--- start of Page excerpt ---
Even within the same game genre that barely translates. People good at Starcraft I struggled with Starcraft II, people great at Warcraft made little headway in Starcraft II (e.g. WCIII players like Grubby or Happy).

Given that, claiming that things even further removed than those other games, which closely resemble one another, requires quite a bit of proof. It does not look like the skills transfer well even between similar games.

> while also prevailing in face of adversity.

I don't think we agree on what "adversity" is. You are just playing a game, and your brain knows it. If someone has the same brain reaction to the game avatar being in virtual "danger" to his actual body being in mortal danger than I'd like to see that, and I think most people would think that is not normal or healthy.

You don't need to defend yourself, if you had fun playing than that's more than enough. I don't understand why you want to drive yourself to seeing more in it than that.
--- end of Page excerpt ---
**Objective**
Reproduce the stretch of the game-skills comment above from "Given that, claiming" through "normal or healthy.", word for word.
--- start of Dataset section ---
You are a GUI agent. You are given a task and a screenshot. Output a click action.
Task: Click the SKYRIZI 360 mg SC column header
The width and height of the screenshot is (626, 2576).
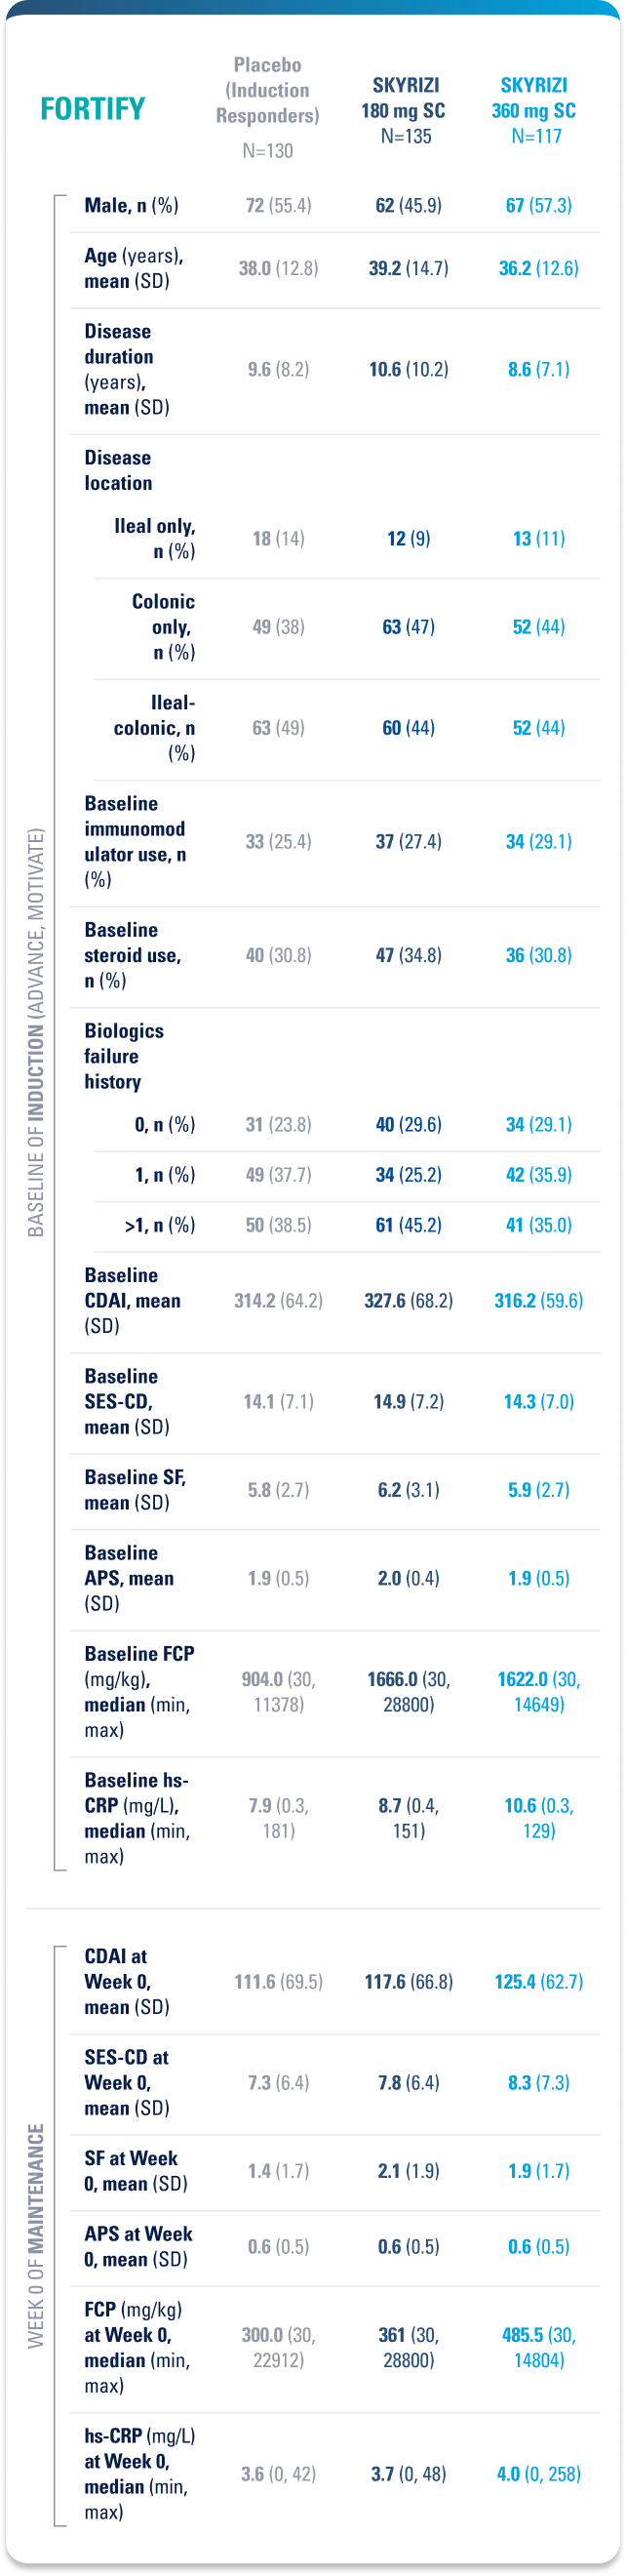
--- end of Dataset section ---
**Solution to this problem**
Given that, claiming that things even further removed than those other games, which closely resemble one another, requires quite a bit of proof. It does not look like the skills transfer well even between similar games.

> while also prevailing in face of adversity.

I don't think we agree on what "adversity" is. You are just playing a game, and your brain knows it. If someone has the same brain reaction to the game avatar being in virtual "danger" to his actual body being in mortal danger than I'd like to see that, and I think most people would think that is not normal or healthy.